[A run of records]
____

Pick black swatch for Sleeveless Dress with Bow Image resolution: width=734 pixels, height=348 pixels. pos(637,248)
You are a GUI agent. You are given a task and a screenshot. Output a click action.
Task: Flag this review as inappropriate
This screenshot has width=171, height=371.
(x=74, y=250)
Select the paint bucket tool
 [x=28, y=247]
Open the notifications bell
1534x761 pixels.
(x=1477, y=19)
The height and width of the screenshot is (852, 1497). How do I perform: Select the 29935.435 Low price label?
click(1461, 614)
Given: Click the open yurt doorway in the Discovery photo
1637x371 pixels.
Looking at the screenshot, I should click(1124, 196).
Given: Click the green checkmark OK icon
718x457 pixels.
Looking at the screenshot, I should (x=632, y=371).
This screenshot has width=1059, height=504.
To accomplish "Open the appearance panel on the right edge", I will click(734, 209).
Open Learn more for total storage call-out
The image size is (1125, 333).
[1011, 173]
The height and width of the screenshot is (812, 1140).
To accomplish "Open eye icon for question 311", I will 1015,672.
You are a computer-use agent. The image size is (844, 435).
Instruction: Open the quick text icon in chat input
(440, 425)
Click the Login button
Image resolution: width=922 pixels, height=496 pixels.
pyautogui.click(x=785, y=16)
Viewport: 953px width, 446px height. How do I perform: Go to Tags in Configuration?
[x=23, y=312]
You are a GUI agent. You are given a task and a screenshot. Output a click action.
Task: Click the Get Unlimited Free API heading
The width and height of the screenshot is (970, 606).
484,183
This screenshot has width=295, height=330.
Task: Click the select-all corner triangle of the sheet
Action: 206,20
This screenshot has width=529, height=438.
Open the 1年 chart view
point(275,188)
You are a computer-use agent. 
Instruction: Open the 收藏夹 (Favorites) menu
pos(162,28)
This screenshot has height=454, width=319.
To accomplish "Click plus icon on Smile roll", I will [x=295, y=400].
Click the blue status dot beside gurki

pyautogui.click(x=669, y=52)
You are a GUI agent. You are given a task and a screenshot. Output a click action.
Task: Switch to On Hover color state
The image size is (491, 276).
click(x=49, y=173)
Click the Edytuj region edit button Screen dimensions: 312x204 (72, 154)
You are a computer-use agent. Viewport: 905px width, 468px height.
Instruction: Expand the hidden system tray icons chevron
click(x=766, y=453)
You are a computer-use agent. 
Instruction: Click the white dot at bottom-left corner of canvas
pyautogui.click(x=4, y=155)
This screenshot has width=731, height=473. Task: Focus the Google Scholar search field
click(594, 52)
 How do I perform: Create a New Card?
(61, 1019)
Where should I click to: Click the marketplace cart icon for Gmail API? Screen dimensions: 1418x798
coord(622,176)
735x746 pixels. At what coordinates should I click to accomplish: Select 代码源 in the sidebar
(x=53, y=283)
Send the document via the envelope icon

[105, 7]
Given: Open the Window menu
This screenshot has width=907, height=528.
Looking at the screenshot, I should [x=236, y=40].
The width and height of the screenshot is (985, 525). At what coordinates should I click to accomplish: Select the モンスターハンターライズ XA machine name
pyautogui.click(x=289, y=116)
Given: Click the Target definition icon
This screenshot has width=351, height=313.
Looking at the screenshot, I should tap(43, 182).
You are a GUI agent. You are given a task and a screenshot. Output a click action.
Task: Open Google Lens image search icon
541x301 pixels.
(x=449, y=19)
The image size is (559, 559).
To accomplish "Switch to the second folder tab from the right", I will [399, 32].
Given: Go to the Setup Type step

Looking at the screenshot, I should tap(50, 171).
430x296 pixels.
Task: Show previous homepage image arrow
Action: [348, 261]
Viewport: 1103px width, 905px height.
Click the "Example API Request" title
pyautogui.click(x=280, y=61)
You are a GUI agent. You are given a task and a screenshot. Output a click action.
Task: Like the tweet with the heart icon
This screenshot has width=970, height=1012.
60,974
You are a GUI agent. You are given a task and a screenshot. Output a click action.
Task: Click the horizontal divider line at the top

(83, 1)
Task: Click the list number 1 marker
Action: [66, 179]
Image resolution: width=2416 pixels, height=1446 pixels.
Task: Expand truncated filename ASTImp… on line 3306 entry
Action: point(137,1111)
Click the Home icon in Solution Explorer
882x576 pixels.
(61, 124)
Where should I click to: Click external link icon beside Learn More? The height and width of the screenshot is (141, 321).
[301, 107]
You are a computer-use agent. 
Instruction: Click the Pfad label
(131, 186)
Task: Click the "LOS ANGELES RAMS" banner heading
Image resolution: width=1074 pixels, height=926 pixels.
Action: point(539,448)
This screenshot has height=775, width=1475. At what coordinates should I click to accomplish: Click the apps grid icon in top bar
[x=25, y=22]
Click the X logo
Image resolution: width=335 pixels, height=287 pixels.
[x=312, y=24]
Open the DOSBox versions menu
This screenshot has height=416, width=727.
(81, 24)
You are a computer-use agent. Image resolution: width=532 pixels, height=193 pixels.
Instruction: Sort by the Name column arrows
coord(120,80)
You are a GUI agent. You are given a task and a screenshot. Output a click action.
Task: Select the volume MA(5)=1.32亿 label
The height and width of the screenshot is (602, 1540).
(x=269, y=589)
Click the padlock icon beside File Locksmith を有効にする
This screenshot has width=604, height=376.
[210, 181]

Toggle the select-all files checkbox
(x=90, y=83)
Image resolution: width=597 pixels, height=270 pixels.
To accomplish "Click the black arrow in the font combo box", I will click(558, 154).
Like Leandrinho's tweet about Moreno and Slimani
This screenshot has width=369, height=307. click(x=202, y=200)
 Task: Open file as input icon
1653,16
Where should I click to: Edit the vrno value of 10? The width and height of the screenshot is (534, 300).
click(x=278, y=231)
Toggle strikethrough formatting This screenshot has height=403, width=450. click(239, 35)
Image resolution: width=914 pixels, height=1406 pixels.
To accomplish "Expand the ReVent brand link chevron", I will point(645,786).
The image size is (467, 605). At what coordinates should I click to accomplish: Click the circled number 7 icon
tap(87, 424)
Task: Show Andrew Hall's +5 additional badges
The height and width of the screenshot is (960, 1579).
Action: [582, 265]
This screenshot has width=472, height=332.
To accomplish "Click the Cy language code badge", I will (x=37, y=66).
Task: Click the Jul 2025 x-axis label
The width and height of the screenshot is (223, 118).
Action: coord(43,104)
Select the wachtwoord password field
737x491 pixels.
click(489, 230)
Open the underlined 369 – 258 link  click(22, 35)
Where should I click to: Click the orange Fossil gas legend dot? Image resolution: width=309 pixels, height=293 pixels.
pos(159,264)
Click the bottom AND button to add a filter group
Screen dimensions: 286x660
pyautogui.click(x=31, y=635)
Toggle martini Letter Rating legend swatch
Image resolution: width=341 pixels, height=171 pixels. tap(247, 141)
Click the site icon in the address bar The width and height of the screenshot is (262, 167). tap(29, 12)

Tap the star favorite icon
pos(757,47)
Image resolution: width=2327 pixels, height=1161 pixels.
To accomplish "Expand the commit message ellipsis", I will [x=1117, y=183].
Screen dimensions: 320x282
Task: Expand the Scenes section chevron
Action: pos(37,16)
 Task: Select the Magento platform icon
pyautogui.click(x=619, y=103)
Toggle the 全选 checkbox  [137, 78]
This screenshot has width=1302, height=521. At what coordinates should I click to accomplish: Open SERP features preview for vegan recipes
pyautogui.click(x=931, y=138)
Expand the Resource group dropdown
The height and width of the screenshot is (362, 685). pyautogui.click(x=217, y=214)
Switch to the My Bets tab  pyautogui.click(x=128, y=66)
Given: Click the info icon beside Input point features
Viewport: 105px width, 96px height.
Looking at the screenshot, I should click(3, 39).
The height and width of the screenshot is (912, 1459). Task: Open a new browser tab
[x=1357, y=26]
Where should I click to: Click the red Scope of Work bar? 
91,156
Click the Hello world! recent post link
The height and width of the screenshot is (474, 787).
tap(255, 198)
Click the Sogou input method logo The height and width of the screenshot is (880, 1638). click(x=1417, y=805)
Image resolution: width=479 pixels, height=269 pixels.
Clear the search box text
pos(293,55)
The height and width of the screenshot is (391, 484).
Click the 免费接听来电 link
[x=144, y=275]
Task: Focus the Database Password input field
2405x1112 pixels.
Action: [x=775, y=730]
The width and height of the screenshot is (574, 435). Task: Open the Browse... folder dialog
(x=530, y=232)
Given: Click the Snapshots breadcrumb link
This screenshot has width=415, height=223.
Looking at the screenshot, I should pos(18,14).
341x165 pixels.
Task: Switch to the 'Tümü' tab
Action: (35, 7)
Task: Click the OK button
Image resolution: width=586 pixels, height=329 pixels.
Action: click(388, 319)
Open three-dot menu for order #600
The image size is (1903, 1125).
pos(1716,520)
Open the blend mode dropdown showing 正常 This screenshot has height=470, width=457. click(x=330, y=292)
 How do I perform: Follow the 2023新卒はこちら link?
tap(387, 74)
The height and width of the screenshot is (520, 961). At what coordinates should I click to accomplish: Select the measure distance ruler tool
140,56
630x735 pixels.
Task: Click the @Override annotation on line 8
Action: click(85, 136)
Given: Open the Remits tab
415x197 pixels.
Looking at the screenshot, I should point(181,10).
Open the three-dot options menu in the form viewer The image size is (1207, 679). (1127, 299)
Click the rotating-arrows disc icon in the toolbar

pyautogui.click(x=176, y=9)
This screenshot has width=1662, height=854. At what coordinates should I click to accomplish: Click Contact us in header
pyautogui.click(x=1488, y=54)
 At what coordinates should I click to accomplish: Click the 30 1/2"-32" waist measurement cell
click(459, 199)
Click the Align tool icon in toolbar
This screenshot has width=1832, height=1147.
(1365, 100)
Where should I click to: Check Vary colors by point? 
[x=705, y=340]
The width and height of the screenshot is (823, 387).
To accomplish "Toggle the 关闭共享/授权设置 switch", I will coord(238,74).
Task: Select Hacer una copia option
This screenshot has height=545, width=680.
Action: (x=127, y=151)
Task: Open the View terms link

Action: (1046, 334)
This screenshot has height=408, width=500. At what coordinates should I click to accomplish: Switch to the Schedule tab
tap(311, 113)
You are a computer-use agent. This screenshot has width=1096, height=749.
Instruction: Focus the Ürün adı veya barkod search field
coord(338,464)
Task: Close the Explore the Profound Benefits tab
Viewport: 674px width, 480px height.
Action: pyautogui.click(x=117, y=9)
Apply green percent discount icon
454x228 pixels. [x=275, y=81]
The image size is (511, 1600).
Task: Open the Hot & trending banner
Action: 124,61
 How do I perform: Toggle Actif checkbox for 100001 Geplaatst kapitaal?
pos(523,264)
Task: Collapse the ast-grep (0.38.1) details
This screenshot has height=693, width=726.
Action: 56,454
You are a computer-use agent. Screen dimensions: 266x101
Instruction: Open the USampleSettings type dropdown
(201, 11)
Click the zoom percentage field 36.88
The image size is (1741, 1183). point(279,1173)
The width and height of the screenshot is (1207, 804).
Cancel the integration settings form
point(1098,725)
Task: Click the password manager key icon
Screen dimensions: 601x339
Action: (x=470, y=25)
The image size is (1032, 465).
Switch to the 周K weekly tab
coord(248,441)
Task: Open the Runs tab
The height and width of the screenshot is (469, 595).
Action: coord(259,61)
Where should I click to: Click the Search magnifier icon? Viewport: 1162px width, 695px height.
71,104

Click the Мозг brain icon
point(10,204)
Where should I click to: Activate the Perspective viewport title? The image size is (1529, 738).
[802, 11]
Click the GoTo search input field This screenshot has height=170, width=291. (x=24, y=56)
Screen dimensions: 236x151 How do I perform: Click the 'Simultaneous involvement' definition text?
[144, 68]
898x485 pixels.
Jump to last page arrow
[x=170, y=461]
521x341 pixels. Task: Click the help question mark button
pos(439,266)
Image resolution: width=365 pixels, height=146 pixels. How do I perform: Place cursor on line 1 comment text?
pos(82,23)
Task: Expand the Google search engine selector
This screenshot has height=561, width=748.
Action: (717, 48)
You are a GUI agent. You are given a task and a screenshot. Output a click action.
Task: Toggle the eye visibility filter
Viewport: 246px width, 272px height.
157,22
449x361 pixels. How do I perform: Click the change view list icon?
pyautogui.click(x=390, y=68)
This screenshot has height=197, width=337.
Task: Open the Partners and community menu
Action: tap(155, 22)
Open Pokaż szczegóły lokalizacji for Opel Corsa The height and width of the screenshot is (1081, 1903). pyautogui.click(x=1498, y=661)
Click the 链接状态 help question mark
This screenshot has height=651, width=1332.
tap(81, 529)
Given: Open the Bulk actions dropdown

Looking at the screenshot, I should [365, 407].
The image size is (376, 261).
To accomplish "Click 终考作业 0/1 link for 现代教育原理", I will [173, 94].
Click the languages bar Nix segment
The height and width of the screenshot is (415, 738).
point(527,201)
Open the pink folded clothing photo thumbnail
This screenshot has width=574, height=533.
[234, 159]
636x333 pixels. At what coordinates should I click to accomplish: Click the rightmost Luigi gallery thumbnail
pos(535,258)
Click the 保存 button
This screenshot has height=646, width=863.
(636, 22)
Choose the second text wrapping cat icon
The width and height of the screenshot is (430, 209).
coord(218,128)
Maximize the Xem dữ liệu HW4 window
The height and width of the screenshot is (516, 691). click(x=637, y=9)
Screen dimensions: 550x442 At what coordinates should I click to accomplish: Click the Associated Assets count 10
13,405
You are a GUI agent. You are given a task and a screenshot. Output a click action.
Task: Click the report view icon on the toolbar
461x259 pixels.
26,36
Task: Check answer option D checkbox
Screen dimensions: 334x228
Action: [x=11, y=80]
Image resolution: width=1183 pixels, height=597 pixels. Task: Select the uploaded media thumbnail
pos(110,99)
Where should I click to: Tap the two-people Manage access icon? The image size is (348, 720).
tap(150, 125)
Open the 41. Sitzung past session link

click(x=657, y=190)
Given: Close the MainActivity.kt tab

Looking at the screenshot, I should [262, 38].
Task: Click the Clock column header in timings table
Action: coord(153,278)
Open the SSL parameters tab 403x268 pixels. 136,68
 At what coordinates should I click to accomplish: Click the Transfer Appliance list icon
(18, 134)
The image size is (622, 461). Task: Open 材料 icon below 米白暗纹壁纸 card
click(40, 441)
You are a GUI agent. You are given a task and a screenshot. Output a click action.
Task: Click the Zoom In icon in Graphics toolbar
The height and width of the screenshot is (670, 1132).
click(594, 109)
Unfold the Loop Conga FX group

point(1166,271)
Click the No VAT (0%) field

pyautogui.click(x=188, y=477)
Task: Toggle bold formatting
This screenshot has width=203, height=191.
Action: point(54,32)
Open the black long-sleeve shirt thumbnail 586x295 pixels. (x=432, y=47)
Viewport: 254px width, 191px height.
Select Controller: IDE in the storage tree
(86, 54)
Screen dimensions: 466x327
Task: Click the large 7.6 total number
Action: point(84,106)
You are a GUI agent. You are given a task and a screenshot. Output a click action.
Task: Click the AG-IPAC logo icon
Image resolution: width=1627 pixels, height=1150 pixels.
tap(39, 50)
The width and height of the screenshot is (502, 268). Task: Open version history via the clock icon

____

▶ _Given task_
Reproduce the material verbatim, everything from its first line down to the line containing "Looking at the screenshot, I should (x=632, y=371).", with both of those lines included.

▶ _Answer for the task_
Pick black swatch for Sleeveless Dress with Bow Image resolution: width=734 pixels, height=348 pixels. pos(637,248)
You are a GUI agent. You are given a task and a screenshot. Output a click action.
Task: Flag this review as inappropriate
This screenshot has width=171, height=371.
(x=74, y=250)
Select the paint bucket tool
 [x=28, y=247]
Open the notifications bell
1534x761 pixels.
(x=1477, y=19)
The height and width of the screenshot is (852, 1497). How do I perform: Select the 29935.435 Low price label?
click(1461, 614)
Given: Click the open yurt doorway in the Discovery photo
1637x371 pixels.
Looking at the screenshot, I should click(1124, 196).
Given: Click the green checkmark OK icon
718x457 pixels.
Looking at the screenshot, I should (x=632, y=371).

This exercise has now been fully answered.